The purpose of this standard (proposed as a Best Current Practice) is to have *IETF-vetted* expressions that implementers and non-mail standards authors can plug-and-chug without futzing with trying to interpret 40 years of (occasionally conflicting and arcane) RFCs and implementation lore. There are many non-mail systems out there (read: nearly every web app, reservation system, customer database, etc. on Earth) that use or consume email addresses as identifiers, and their inability to accept the most obvious valid characters (like "+" or even "-"; I have used apps that do not even accept "-") is a great source of interoperability problems. (This document is also relevant to some other threads about the nature of email address identifiers in security artifacts such as certificates, PGP keys, and DNS records: anyone who is vouching for an email address ought to be sure that they are recording something that actually is a valid email address in the first place.) We should get this right now, before Unicode/EAI makes interoperability issues 50000x more expensive to correct.

The document is not meant to modify the mail standards, but merely to reflect and track them as they are updated over time.

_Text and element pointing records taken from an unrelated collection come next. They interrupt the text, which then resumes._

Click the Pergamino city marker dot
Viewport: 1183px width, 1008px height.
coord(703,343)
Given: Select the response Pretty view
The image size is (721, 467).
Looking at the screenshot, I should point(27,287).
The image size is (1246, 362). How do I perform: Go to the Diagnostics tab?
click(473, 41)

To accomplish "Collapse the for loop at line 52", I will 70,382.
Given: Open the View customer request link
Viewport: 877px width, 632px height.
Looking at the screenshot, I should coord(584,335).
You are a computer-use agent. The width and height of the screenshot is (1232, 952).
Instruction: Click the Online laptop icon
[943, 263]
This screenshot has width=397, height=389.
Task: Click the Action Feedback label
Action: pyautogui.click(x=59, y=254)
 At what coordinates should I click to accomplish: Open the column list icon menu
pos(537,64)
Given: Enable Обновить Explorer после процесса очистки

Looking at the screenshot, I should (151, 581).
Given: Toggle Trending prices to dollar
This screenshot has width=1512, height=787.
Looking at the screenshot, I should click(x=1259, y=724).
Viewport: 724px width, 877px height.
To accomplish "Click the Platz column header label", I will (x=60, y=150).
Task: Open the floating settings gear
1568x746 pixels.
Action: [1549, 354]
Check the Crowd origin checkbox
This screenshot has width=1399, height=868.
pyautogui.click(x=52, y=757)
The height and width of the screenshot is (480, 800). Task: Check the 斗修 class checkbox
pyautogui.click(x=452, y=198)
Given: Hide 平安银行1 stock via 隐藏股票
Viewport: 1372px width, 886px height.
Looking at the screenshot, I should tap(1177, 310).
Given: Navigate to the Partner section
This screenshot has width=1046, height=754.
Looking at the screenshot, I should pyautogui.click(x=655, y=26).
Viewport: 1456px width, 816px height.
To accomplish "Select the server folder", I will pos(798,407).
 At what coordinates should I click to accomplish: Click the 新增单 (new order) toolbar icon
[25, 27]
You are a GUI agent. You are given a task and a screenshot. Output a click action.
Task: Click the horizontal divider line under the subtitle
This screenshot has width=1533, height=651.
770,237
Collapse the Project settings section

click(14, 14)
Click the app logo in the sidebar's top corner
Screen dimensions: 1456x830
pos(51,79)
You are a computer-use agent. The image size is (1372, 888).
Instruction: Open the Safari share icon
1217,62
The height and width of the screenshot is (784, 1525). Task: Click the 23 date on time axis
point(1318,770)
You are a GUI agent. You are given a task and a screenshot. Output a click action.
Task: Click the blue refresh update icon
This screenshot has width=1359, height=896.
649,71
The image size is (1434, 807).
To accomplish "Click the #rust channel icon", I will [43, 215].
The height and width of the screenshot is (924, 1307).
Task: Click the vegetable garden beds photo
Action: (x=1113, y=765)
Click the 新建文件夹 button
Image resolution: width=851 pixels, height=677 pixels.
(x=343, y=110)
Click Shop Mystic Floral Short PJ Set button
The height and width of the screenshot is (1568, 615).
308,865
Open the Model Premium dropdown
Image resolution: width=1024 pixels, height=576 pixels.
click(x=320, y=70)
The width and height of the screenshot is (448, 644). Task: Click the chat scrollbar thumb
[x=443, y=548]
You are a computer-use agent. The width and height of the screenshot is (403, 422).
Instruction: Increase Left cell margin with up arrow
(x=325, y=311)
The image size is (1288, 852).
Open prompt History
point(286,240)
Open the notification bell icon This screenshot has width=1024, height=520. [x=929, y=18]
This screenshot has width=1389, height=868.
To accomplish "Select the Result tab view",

As a first draft, the document is in rough shape and has extensive notes about issues that came up during R&D but have yet to be addressed. Significant areas that need adequate treatment include:
1. the impact of Unicode (EAI) on identifiers.
2. handling domain names, which comprise 50% of an email address, but perhaps 85% of the complexity when Unicode gets involved. 2. "deliverable email address" (complying with the modern SMTP infrastructure) vs. other kinds of email addresses (Internet Message Format, historic forms). 3. regular expression engines and grammars (i.e., which grammars to use, which are widely used and produce uniform results).
4. efficiency of the regular expressions.
5. different expressions for validation (testing), part extraction (capturing groups), decoding, encoding, and searching through text.
6. test vectors.

Hopefully the adoption of this work as an IETF item, coupled with input from those with extensive experience

(Thanks to John Levine, Pete Resnick, and others for taking initial questions and discussion on the topic.)
Discussion welcome. Thanks.


   Internet Mail identifiers are used ubiquitously throughout computing
   systems as building blocks of online identity. Unfortunately,
   incomplete understandings of the syntaxes of these identifiers has
   led to interoperability problems and poor user experiences. Many
   users use specific characters in their addresses that are not
   properly accepted on various systems. This document prescribes
   normative regular expression (regex) patterns for all Internet-
   connected systems to use when validating or parsing Internet Mail
   identifiers, with special attention to regular expressions that work
   with popular languages and platforms.